Ganz è stato uno dei giocatori più importanti quell'anno: ha segnato gol pesantissimi (Piacenza, Parma, Sampdoria), ha dato una grossa mano nel derby e, più in generale, era un'alternativa importante per Zaccheroni.
Sulla partita con Lazio hai ragione: è vero, la settimana successiva il Milan ha perso a Parma, ma quella sera si era capito che qualcosa era scattato nella testa dei calciatori.


----------



## mistergao (15 Luglio 2015)

Inizia dicembre ed il Milan mette il turbo. Pronti, via e si parte con un netto 3-0 all’Udinese, seguito da una vittoria contro il Vicenza: 1-0 nonostante l’espulsione esagerata di Ambrosini. La settimana dopo si va a Genova a pareggiare 2-2: un’altra occasione nella quale l’arbitro non aiuta i rossoneri, che però sbagliano davvero troppo e vengono giustamente puniti dai doriani, ma avranno modo di rifarsi al ritorno. 
Le vacanze di Natale che arrivano sono comunque liete: la squadra è a ridosso della testa, il campionato non sembra avere un padrone e poco prima di Natale si scopre che il Milan ha comprato dalla Dinamo Kiev Andriy Shevchenko, per la cifra (che all’epoca sembrava fuori dal Mondo) di 45 miliardi di lire. Il 2 Gennaio la Gazzetta esce con un numero speciale che celebra il più grande rossonero di sempre: vince Rivera, ma la notizia è che un po’ tutti gli addetti ai lavori pronosticano per il Milan un futuro roseo, in quanto la squadra dà l’idea di essere in salute e pronta a giocarsela con le altre, quanto meno per la Champions.
Gennaio parte un po’ in sordina: 1-1 contro Juve (partita buttata) ed Empoli, poi il Milan ingrana la quarta: vittorie contro Perugia, Bologna e Salernitana. La partita contro il grifone verrà ricordata per la follia di Sebastiano Rossi: il Perugia accorcia le distanze su rigore al 90°, Bucchi si getta a prendere il pallone in fondo al sacco e Rossi, inspiegabilmente, lo placca. Espulsione e cinque giornate di squalifica, acquisto (in extremis) di Frezzolini (terzo portiere) ed Abbiati lanciato in prima squadra.
Questa è l’ultima partita del girone d’andata, la classifica è la seguente:

Fiorentina 35
Lazio 32
Parma 32
Milan 30

La Gazzetta l’analizza ed il giorno dopo avvisa tutti: occhio al Milan! E’ quarto, sembra lontano, ma è vicinissimo. Ed il Milan (nel 1961/62) è stata l’unica squadra a vincere il campionato chiudendo al quarto posto nel girone d’andata.

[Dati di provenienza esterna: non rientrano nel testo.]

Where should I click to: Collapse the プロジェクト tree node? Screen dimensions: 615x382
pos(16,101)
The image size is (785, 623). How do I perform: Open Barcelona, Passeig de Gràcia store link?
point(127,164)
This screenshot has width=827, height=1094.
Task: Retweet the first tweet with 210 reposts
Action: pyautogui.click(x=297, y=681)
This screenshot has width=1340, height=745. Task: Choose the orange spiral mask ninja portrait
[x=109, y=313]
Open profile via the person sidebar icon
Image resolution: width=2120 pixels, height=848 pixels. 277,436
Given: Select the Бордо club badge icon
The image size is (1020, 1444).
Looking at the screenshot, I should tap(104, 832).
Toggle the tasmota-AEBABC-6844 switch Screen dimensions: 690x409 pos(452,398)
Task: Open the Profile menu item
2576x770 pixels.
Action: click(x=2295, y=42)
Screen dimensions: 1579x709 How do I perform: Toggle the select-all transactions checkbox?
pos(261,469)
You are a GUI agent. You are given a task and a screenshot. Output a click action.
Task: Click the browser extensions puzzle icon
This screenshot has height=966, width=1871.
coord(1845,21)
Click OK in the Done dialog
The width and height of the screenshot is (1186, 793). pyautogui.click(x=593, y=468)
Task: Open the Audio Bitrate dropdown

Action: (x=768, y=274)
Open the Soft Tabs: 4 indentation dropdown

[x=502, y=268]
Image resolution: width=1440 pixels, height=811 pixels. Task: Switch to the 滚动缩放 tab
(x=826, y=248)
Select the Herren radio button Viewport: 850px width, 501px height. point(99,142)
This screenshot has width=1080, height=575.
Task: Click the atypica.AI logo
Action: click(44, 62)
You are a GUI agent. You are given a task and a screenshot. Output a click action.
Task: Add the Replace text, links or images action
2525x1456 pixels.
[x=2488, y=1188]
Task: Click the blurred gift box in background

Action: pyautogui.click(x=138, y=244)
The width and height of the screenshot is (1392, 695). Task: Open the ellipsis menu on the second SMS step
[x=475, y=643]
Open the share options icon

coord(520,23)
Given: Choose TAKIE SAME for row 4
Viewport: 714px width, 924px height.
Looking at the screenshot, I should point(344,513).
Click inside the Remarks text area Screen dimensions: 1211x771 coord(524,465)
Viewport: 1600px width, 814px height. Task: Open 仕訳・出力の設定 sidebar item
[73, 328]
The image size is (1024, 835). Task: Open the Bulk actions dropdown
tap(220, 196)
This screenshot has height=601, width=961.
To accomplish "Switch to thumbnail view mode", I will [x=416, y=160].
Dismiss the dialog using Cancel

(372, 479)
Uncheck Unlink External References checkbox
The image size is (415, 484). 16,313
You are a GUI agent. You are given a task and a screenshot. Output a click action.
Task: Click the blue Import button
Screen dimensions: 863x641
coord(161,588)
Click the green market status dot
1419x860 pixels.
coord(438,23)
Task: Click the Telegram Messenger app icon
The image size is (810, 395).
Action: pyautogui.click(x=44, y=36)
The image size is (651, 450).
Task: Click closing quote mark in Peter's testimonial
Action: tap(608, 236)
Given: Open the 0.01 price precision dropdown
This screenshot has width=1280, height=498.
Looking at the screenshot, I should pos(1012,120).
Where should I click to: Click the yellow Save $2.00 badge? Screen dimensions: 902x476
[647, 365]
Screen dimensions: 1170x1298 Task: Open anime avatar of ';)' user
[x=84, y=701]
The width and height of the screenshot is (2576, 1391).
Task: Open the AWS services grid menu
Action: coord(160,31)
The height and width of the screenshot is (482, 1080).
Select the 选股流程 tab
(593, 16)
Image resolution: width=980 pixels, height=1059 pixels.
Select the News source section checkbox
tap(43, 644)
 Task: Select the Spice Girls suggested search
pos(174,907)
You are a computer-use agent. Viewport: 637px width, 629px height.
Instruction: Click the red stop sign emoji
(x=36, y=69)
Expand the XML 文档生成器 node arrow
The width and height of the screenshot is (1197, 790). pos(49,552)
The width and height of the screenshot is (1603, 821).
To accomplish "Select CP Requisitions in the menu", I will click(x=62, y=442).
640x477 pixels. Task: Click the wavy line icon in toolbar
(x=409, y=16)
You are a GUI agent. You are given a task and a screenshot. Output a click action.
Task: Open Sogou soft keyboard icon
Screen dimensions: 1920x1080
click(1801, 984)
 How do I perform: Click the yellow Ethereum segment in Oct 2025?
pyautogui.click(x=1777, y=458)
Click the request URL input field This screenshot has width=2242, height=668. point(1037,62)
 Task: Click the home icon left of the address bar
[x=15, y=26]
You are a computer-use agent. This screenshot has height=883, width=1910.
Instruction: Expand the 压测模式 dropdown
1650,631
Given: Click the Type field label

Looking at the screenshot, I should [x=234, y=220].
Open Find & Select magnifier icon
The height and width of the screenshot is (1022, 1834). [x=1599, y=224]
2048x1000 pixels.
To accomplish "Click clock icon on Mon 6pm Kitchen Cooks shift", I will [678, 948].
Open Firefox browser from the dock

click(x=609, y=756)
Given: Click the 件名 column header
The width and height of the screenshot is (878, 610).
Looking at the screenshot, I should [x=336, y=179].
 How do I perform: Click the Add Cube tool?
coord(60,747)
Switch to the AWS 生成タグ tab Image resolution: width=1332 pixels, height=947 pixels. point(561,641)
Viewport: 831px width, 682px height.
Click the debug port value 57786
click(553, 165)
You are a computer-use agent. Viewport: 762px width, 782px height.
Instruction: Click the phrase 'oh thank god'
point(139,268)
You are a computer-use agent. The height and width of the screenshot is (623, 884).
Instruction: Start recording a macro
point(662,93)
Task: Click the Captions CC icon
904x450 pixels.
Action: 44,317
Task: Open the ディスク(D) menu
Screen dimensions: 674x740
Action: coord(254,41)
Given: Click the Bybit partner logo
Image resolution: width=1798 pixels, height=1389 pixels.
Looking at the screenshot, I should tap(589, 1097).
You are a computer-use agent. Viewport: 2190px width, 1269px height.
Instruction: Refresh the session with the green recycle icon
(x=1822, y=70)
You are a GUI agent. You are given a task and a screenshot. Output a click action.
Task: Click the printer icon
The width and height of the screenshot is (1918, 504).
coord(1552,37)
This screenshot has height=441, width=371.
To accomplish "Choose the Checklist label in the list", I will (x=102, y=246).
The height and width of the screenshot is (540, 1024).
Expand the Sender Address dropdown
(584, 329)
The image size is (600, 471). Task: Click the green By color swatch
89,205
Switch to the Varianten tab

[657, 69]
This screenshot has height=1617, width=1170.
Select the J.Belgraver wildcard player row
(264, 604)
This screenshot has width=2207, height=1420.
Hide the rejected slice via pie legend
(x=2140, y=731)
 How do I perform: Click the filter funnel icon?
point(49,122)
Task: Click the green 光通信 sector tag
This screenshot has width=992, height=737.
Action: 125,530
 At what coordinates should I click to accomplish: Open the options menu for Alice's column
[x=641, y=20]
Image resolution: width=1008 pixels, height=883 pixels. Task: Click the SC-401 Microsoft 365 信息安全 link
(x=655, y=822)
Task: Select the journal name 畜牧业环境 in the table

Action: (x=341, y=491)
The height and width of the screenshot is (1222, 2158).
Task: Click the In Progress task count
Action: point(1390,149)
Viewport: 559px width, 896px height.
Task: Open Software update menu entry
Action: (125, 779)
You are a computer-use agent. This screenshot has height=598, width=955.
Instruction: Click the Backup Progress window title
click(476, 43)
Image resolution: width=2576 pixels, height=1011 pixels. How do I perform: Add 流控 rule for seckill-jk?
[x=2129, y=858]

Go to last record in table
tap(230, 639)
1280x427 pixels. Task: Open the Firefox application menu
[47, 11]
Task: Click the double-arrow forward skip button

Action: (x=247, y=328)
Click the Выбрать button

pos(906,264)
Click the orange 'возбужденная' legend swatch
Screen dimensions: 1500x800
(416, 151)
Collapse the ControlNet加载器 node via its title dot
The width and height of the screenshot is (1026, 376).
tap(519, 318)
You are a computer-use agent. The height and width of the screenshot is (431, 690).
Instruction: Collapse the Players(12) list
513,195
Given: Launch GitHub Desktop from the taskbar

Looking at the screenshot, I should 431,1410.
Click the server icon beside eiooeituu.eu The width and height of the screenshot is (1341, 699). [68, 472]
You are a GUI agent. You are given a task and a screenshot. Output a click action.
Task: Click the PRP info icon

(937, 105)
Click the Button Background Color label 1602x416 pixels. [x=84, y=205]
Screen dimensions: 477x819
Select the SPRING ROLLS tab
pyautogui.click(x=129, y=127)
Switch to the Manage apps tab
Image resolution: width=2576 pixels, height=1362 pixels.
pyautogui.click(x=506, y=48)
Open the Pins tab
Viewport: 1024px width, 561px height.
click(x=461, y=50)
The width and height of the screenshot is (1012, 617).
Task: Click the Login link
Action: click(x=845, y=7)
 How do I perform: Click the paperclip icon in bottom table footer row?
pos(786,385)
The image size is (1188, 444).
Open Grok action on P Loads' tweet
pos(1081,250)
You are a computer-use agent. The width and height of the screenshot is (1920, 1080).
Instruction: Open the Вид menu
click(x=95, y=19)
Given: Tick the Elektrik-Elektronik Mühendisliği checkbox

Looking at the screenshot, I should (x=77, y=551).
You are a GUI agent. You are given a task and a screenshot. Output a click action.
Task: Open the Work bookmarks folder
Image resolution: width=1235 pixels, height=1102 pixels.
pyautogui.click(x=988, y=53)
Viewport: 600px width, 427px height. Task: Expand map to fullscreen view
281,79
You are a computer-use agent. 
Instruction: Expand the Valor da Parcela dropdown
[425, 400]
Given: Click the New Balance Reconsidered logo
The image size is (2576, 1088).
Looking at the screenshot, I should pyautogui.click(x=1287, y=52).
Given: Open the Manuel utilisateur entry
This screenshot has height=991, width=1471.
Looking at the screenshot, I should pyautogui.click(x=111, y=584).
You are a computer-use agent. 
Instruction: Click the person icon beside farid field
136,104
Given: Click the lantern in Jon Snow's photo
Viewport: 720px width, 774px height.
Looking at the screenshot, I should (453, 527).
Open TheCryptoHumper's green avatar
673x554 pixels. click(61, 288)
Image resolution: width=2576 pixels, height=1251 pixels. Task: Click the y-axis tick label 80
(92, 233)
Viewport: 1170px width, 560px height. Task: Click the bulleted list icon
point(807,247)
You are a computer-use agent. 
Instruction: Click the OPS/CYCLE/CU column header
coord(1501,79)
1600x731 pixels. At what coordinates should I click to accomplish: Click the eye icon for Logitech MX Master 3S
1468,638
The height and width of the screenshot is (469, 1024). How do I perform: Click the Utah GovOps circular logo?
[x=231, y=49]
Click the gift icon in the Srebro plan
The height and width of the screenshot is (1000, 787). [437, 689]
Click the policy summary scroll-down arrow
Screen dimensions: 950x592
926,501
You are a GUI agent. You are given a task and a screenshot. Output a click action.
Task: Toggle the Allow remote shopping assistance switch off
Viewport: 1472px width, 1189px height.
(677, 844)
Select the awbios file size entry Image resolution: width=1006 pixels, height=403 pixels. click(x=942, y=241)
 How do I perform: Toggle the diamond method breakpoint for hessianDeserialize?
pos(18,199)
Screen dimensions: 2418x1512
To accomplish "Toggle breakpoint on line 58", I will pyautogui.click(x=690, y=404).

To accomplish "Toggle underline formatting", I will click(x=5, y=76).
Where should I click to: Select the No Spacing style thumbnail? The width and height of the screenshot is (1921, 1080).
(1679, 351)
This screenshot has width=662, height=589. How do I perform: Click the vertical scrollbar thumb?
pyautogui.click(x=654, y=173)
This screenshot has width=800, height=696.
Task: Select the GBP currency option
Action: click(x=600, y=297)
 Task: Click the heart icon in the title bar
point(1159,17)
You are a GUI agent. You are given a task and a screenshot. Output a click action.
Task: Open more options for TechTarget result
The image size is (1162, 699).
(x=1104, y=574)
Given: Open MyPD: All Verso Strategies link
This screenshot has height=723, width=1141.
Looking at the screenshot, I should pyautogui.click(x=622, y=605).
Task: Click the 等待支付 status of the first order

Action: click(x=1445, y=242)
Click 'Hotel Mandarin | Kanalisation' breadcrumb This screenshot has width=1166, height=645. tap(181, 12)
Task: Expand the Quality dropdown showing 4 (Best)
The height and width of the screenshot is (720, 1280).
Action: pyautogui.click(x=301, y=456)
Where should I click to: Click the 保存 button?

Abbiati debutta dal primo minuto contro il Bologna, a Bologna: prende due gol ma il Milan vince grazie alla scheggia impazzita e all’eroe che non ti aspetti.
La scheggia impazzita è Mohammed Aliyu Datti, diciassettenne attaccante della primavera, che al 90° prende un pallone e si incunea tra i difensori del Bologna. Punizione al limite dell’area, va Bruno N’Gotty fino ad allora (e, come vedremo, anche dopo) sciagurato difensore centrale che in rossonero non ne ha combinata una buona. Ma il buon Bruno è un ottimo battitore di calci di punizione: segna un gol spettacolare (che potete vedere nel filmato qui sotto) ed il Milan sbanca Bologna.
Alla partita con i bolognesi segue il 3-2 casalingo contro la Salernitana. Dopo questa vittoria si chiude il mese di Gennaio: nelle ultime otto partite i rossoneri ne hanno vinte cinque (e con più attenzione potevano essere di più), pareggiandone tre. La squadra ha cominciato a correre e gioca bene, anche perché sembra avere risolto il problema della fascia sinistra, dove Guglielminpietro sta cominciando a giocare su alti livelli. Messa così sembra che tutti i riflettori dovrebbero essere puntati sul Milan, eppure…
…eppure il Milan avanza a fari spenti. “Fari spenti” sarà il termine chiave per lo scudetto del Milan: nessuno da poi tanto credito ai rossoneri, anche perché la Lazio si è ripresa ed è nel bel mezzo di una striscia di nove vittorie consecutive. 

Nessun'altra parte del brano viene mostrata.